Instruction: Copy the records from the line with "Revised [163, 1155]" up to and including the line with "following [677, 951]", replacing "COUNTY" with "CITY" and leaving everything else unchanged.

Material to process:
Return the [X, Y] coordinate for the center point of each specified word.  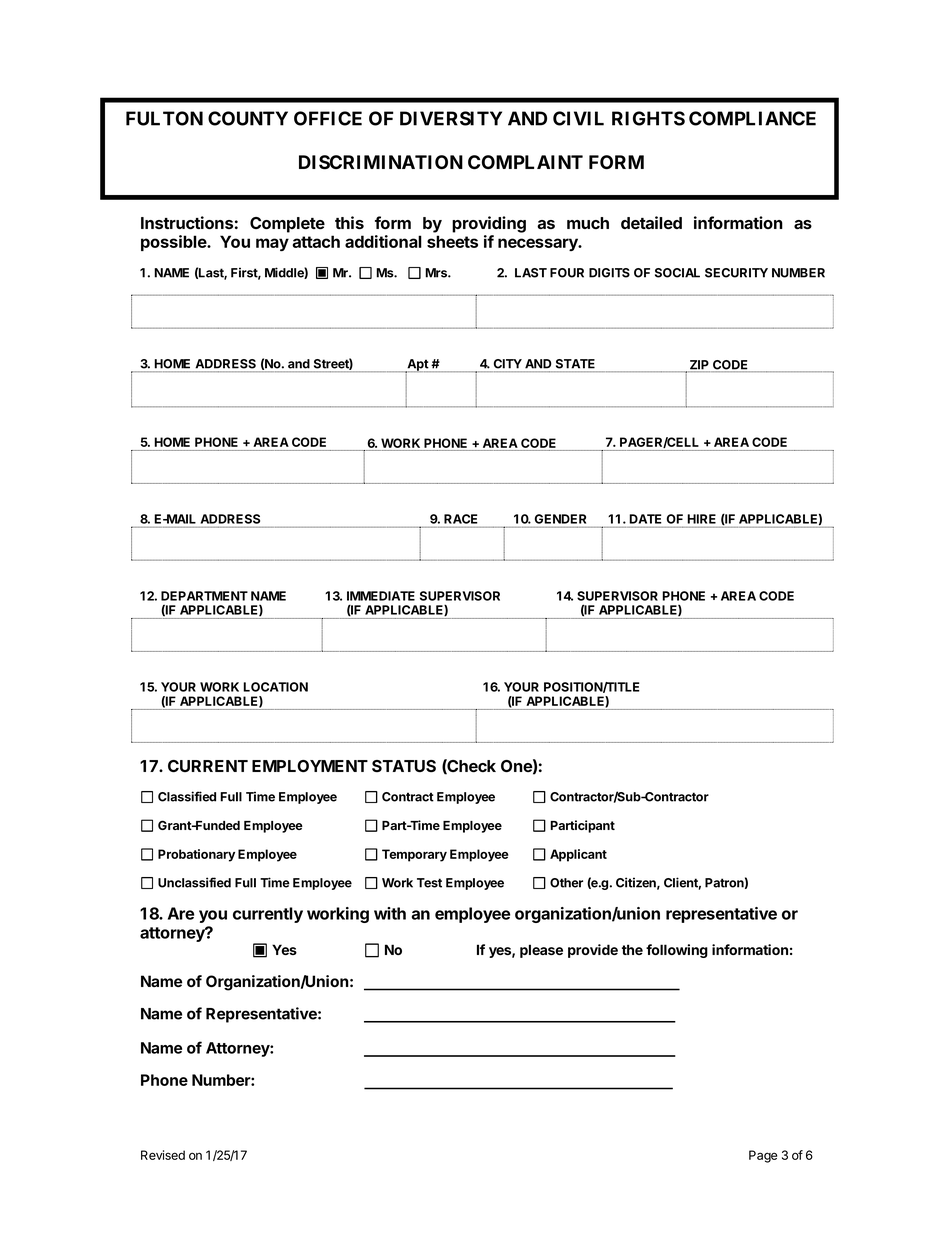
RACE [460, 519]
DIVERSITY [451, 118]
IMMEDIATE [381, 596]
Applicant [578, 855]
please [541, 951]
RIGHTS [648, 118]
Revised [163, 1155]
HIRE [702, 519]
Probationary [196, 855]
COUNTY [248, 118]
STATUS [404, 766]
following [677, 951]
* * *
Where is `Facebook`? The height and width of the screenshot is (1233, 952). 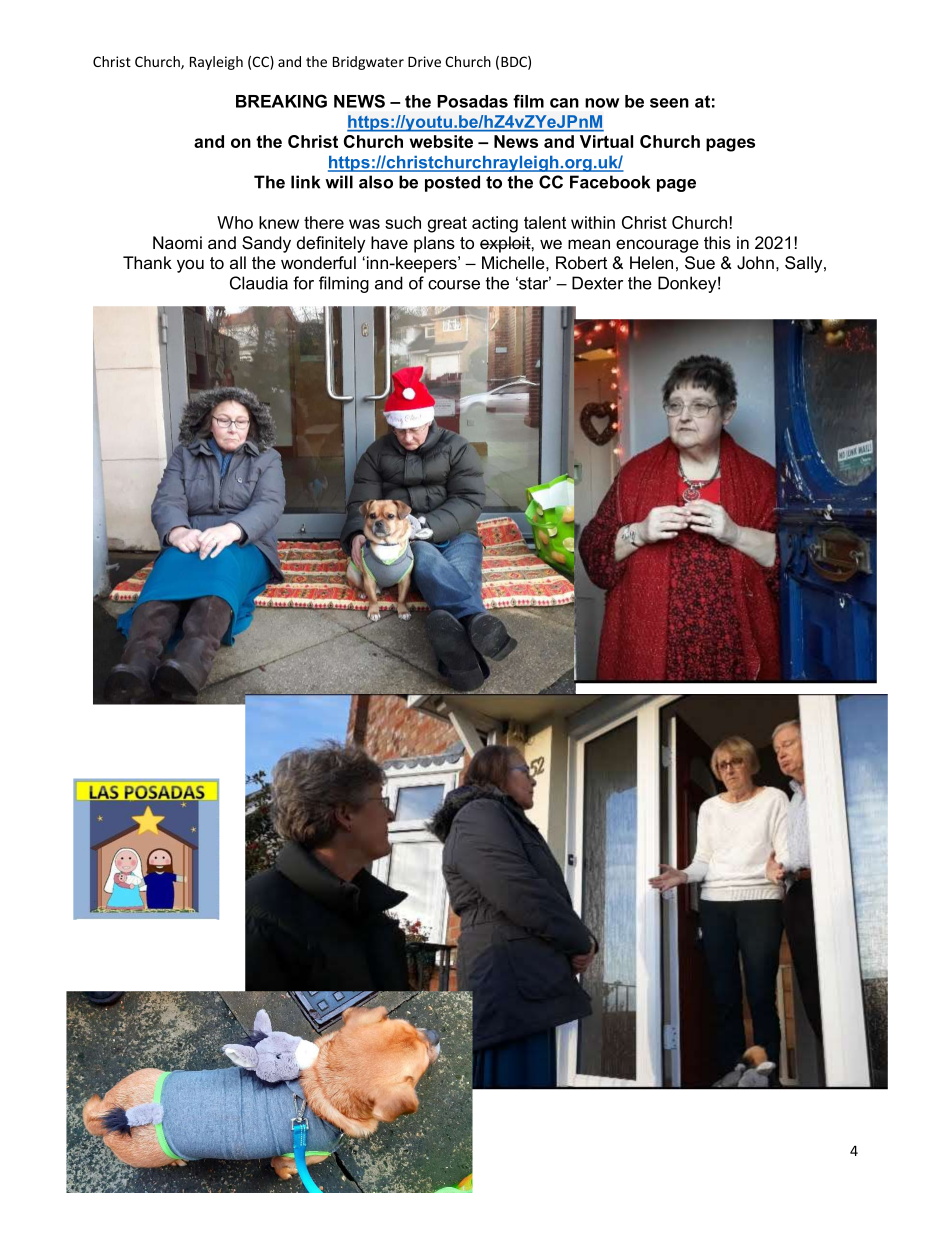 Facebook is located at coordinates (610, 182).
---
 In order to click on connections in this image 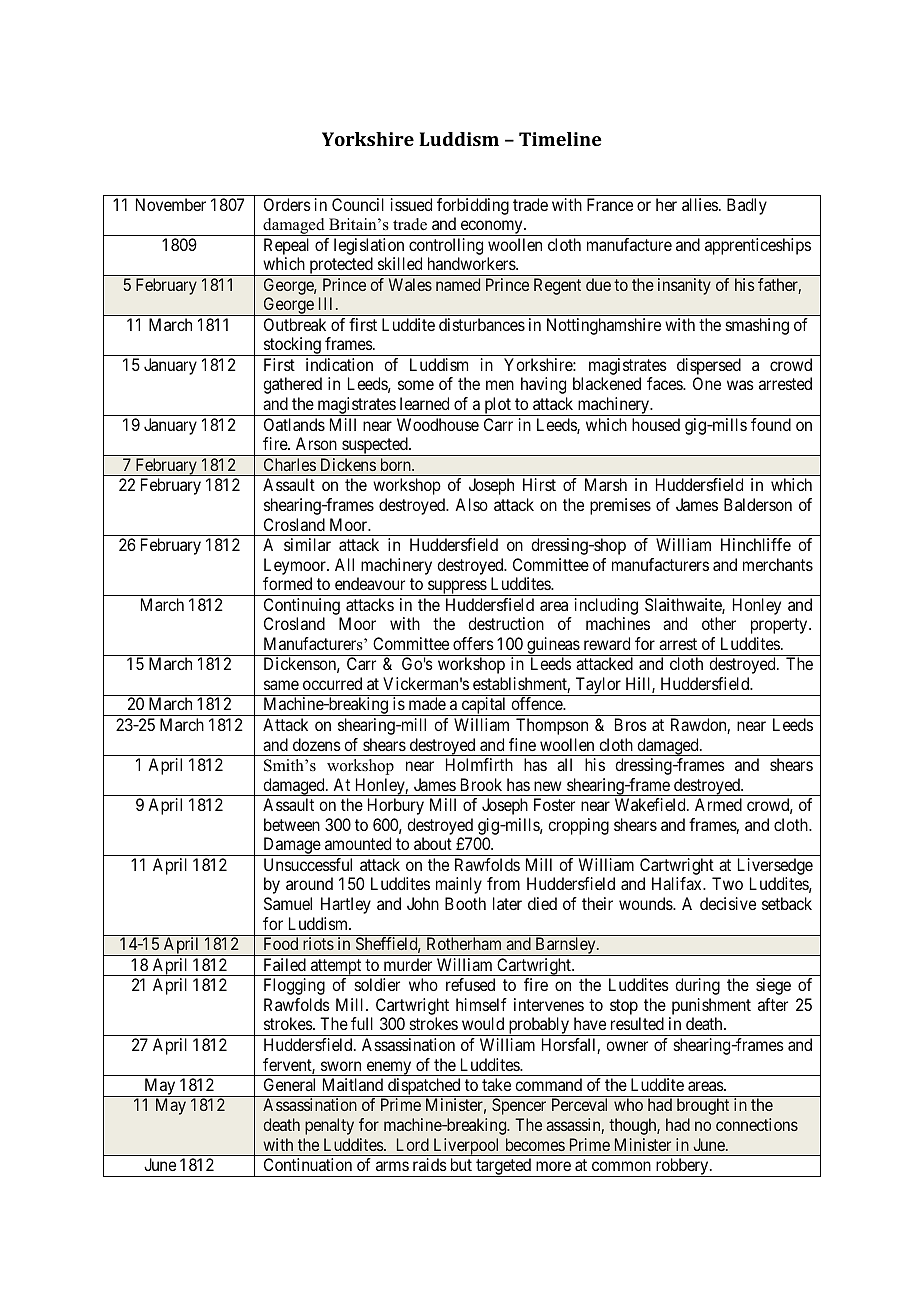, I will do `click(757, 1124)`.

Answer to the exercise:
Revised [163, 1155]
HIRE [702, 519]
Probationary [196, 855]
CITY [248, 118]
STATUS [404, 766]
following [677, 951]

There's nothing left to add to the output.